Rows of pointing data
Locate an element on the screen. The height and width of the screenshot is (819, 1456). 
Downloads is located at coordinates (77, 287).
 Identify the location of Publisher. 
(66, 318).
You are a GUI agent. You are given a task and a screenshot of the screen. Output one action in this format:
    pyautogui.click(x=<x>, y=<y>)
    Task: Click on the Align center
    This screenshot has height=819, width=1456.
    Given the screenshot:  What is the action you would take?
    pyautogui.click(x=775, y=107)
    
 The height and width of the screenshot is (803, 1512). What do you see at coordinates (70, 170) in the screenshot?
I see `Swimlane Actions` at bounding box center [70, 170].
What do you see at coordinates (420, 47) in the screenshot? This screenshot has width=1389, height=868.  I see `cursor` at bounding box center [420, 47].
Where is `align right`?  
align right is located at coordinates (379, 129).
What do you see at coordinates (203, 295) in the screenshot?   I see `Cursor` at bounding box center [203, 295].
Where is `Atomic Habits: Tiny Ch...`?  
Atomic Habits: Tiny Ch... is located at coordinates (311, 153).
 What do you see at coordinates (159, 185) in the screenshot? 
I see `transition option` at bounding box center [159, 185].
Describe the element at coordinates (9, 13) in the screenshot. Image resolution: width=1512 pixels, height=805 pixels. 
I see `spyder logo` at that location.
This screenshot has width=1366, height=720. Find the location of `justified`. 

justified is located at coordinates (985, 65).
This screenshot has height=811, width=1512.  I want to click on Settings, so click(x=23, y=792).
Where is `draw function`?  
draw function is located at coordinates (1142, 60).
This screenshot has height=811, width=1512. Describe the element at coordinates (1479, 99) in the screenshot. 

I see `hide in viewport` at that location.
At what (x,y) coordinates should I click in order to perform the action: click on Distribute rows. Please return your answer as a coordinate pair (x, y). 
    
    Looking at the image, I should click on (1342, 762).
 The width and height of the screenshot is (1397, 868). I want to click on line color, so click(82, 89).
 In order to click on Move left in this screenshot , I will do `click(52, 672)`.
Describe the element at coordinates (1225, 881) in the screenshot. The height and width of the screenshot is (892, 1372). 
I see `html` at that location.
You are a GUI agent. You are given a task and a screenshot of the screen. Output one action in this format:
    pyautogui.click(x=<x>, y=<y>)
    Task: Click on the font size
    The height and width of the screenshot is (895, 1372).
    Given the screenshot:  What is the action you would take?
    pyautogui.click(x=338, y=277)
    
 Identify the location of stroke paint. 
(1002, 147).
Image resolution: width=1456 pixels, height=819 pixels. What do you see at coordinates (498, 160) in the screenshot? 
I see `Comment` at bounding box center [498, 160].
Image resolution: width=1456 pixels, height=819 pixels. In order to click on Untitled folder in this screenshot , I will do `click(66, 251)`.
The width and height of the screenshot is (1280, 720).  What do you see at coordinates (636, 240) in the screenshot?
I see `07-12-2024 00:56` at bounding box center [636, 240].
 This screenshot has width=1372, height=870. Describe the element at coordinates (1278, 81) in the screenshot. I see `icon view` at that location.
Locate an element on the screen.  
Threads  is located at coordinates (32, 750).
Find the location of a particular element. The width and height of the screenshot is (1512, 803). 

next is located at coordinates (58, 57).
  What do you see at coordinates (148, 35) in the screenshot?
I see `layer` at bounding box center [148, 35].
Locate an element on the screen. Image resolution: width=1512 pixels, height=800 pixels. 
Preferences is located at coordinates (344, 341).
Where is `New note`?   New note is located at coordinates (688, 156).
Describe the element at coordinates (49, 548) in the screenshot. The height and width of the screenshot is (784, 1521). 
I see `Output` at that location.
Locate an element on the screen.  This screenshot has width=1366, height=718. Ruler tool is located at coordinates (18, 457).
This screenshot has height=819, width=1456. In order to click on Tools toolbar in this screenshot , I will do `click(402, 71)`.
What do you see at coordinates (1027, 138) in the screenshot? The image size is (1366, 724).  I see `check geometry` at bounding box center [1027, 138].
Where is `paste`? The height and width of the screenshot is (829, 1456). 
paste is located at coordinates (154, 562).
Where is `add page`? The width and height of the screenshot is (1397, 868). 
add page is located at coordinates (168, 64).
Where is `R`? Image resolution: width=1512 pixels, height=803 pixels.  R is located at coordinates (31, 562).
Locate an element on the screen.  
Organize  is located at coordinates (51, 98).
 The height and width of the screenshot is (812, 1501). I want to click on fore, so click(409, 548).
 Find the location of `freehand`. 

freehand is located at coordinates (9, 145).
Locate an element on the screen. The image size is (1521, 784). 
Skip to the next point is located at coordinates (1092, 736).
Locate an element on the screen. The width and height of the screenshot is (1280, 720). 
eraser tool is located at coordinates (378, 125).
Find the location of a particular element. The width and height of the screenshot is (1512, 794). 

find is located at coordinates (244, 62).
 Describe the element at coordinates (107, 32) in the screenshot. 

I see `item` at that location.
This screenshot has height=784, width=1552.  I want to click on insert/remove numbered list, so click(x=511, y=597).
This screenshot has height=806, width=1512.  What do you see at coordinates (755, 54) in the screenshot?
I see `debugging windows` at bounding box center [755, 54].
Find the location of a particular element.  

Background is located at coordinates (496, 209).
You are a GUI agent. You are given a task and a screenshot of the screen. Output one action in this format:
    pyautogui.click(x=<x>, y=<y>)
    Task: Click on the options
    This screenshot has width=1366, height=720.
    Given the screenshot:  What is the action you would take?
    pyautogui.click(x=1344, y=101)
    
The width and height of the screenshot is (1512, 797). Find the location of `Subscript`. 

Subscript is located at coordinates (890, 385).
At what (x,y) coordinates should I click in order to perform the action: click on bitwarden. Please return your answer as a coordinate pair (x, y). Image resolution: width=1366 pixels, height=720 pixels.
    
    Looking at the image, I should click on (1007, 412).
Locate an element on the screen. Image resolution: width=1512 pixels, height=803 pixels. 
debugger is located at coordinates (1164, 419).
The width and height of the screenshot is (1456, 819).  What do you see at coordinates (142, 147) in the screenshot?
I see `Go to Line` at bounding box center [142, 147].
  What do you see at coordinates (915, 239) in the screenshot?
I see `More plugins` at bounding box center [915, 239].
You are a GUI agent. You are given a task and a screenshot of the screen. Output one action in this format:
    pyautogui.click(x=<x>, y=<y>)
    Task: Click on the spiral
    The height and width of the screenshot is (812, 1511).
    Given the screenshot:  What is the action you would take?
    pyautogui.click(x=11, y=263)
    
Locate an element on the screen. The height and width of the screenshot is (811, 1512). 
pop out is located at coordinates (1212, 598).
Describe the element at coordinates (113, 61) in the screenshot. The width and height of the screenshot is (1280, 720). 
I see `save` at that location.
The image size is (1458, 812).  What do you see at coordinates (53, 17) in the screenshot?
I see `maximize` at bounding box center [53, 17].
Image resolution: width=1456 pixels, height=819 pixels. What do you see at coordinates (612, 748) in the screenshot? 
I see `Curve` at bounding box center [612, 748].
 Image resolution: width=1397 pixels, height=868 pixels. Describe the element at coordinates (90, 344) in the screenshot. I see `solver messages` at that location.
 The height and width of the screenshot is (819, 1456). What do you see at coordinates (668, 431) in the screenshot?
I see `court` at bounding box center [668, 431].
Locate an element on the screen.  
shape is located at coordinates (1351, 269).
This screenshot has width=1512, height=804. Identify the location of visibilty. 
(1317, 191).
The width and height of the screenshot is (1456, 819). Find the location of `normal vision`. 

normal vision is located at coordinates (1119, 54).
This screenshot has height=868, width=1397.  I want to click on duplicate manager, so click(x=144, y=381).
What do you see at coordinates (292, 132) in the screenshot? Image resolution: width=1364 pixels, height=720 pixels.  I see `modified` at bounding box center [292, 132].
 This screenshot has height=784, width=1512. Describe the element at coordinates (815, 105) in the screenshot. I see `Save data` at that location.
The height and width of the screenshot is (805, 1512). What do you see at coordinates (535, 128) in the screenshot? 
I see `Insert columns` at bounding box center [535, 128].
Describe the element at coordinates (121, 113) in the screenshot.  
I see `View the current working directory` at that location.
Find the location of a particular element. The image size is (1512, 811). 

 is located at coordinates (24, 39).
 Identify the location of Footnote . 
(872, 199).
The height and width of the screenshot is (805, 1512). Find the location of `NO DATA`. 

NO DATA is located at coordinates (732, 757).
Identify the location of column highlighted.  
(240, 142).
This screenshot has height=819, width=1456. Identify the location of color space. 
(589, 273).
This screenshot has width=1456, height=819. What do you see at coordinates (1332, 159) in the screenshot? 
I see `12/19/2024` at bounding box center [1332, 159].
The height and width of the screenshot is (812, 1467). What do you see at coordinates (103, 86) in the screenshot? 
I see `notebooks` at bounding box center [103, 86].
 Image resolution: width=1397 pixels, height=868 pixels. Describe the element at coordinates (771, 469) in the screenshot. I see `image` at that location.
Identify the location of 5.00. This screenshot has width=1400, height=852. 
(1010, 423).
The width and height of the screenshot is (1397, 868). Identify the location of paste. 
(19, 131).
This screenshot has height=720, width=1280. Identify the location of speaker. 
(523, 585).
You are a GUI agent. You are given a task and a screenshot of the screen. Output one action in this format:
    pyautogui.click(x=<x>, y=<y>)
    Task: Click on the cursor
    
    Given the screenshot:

● Description of the task: Copy the listing word for word, beginning with the line that contains "748) in the screenshot?" and continuing through the line that contains "center [535, 128].", both included.

● Reply:
Image resolution: width=1456 pixels, height=819 pixels. What do you see at coordinates (612, 748) in the screenshot? 
I see `Curve` at bounding box center [612, 748].
 Image resolution: width=1397 pixels, height=868 pixels. Describe the element at coordinates (90, 344) in the screenshot. I see `solver messages` at that location.
 The height and width of the screenshot is (819, 1456). What do you see at coordinates (668, 431) in the screenshot?
I see `court` at bounding box center [668, 431].
Locate an element on the screen.  
shape is located at coordinates (1351, 269).
This screenshot has width=1512, height=804. Identify the location of visibilty. 
(1317, 191).
The width and height of the screenshot is (1456, 819). Find the location of `normal vision`. 

normal vision is located at coordinates (1119, 54).
This screenshot has height=868, width=1397.  I want to click on duplicate manager, so click(x=144, y=381).
What do you see at coordinates (292, 132) in the screenshot? Image resolution: width=1364 pixels, height=720 pixels.  I see `modified` at bounding box center [292, 132].
 This screenshot has height=784, width=1512. Describe the element at coordinates (815, 105) in the screenshot. I see `Save data` at that location.
The height and width of the screenshot is (805, 1512). What do you see at coordinates (535, 128) in the screenshot? 
I see `Insert columns` at bounding box center [535, 128].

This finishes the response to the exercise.